The Booth is one of several entities behind art destination travel at a time when sponsors such as Art Excursions in Chicago, Jackson Hole Wildlife Safaris in Wyoming and the Millicent Rogers Museum in Taos, New Mexico, are seeking to emphasize home-grown talent and boost local economies in the United States for packages that can cost from several hundred to several thousand dollars and include transportation, accommodations, meals and other amenities.
Hopkins has custom-designed the Booth tours since he initiated them for members roughly a decade ago. Seasoned collectors approached him early on to say they were seeking more exclusive and extensive views into the art and figures of a given region.
“They wanted to go behind closed doors, to experience artists’ studios and private collections,” says Hopkins.
Art Excursions of Chicago, led by art historians Jeff Mishur and his wife, Michelle, offers art and architecture tours that span from Oak Park, Illinois, and the wonders of Frank Lloyd Wright, to Southern California and several states east of the Mississippi River.
Mishur says tours are “anti-whirlwind,” with the pair dedicated to providing their sophisticated and often affluent clientele an intimate and in-depth experience with art and artists.
The company’s signature annual tour of the Pacific Northwest, and the art glass movement that has infused the region with the rise of Dale Chihuly, will see the eponymous Garden and Glass Museum at the Seattle Center. In addition, the 2015 trip is to feature the new, much-heralded Haub Family Collection of Western artworks by such masters as Thomas Moran.
Travelers can view Chihuly works unavailable elsewhere and the creations of world-class and international artists during a day trip to Pilchuck Glass School in Stanwood, Washington, which was cofounded by Chihuly.
Mishur credits Chihuly for “an extraordinary explosion of creativity” in the region tied to ranks of artists who are working in a spirit of collaboration and community that Chihuly inspired.

RECORD EXCERPTS ▸
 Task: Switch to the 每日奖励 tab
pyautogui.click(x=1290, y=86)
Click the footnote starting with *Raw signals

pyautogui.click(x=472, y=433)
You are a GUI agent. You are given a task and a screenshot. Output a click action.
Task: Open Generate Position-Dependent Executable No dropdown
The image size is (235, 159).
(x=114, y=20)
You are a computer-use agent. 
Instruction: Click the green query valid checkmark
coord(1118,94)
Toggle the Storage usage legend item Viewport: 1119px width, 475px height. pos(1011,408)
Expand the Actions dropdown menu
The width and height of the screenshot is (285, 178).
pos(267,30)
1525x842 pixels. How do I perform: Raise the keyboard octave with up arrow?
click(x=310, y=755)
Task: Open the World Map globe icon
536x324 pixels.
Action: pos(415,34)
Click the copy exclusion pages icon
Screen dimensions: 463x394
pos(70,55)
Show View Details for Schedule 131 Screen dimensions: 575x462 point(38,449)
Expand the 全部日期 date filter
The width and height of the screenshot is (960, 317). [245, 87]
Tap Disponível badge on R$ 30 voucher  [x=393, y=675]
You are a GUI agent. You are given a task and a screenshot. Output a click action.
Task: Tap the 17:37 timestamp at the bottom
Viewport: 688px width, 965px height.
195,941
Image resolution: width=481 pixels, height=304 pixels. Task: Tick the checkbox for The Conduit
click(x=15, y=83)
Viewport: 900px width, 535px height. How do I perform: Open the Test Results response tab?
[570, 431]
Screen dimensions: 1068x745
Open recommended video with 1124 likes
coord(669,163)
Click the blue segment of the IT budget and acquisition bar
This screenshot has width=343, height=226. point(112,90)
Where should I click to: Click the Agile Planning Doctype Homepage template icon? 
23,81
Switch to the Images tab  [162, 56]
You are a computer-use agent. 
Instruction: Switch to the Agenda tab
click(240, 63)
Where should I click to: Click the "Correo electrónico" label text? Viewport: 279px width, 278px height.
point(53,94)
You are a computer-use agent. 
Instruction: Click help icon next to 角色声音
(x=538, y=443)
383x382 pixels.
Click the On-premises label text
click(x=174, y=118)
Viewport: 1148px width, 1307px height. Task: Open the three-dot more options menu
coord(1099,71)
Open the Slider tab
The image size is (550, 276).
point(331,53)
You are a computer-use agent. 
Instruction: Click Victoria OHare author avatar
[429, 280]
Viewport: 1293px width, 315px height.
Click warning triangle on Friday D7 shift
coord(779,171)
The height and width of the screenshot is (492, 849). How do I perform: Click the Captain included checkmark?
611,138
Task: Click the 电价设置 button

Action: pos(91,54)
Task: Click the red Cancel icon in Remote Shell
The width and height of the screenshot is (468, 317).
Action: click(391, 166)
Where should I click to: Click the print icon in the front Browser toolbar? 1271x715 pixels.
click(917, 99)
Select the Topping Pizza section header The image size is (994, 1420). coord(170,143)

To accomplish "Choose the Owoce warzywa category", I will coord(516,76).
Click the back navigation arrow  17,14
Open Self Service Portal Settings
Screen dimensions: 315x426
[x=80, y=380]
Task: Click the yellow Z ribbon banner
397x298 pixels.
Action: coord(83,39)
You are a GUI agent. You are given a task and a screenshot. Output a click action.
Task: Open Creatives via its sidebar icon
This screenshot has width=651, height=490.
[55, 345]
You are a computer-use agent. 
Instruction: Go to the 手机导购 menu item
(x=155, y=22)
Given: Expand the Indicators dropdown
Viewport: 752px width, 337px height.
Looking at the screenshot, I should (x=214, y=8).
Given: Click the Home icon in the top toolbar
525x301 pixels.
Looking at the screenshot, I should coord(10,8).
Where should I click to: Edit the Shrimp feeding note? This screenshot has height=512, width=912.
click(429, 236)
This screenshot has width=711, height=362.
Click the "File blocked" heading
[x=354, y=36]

TASKS TO PERFORM ▸
1 - Condense the paragraph of the art travel tours excerpt that begins "The company's signature annual tour" into a shorter version that keeps its main facts.
2 - Transcribe the passage of the art travel tours excerpt starting at "The Booth is" and ending at "and other amenities.".
3 - Write the next part of the art travel tours excerpt, picking up after its final sentence.

RESULTS OF THE TASKS ▸
1 - Art Excursions' signature annual Pacific Northwest tour focuses on the region's art glass movement and Dale Chihuly's rise. It visits the Garden and Glass Museum named for Chihuly at the Seattle Center. The 2015 trip also includes the new, much-heralded Haub Family Collection of Western artworks by masters such as Thomas Moran.

2 -
The Booth is one of several entities behind art destination travel at a time when sponsors such as Art Excursions in Chicago, Jackson Hole Wildlife Safaris in Wyoming and the Millicent Rogers Museum in Taos, New Mexico, are seeking to emphasize home-grown talent and boost local economies in the United States for packages that can cost from several hundred to several thousand dollars and include transportation, accommodations, meals and other amenities.

3 -
Art Excursions relies on repeat customers who value high-level content paired with engaged and engaging travel companions and an experience that could only be made in America.
“We decided early on to focus on the United States. We have amazing cultural amenities unlike anything in Europe or elsewhere,” he says.
Professional photographer Jason Williams was well-established as a guide for wildlife and photography tours in the wildlife and art-rich world of Jackson, Wyoming, when he teamed with his artist-girlfriend, Carrie Wild, a year ago to meet the rising demand by art enthusiasts for customized tours.
Jackson Hole Wildlife Safaris has provided art adventures — dubbed the Jackson Hole Fine Art Tour — for people with more than a passing interest in paintings, sculpture and photographs depicting the West’s animals and environs.
The tour, offered year-round by arrangement, is anchored by a trip to the National Museum of Wildlife Art and tours of art galleries representing top contemporary wildlife artists such as Amy Ringholz and deceased masters such as Bob Kuhn.
Peter Seibert, executive director of the Millicent Rogers Museum in Taos, was the genius behind a tour this fall entitled On the Trail of Fred Harvey, a five-day package designed for museum members but open to others that tracked the powerful and promotional vision of the American West by the 19th-century British hospitality entrepreneur.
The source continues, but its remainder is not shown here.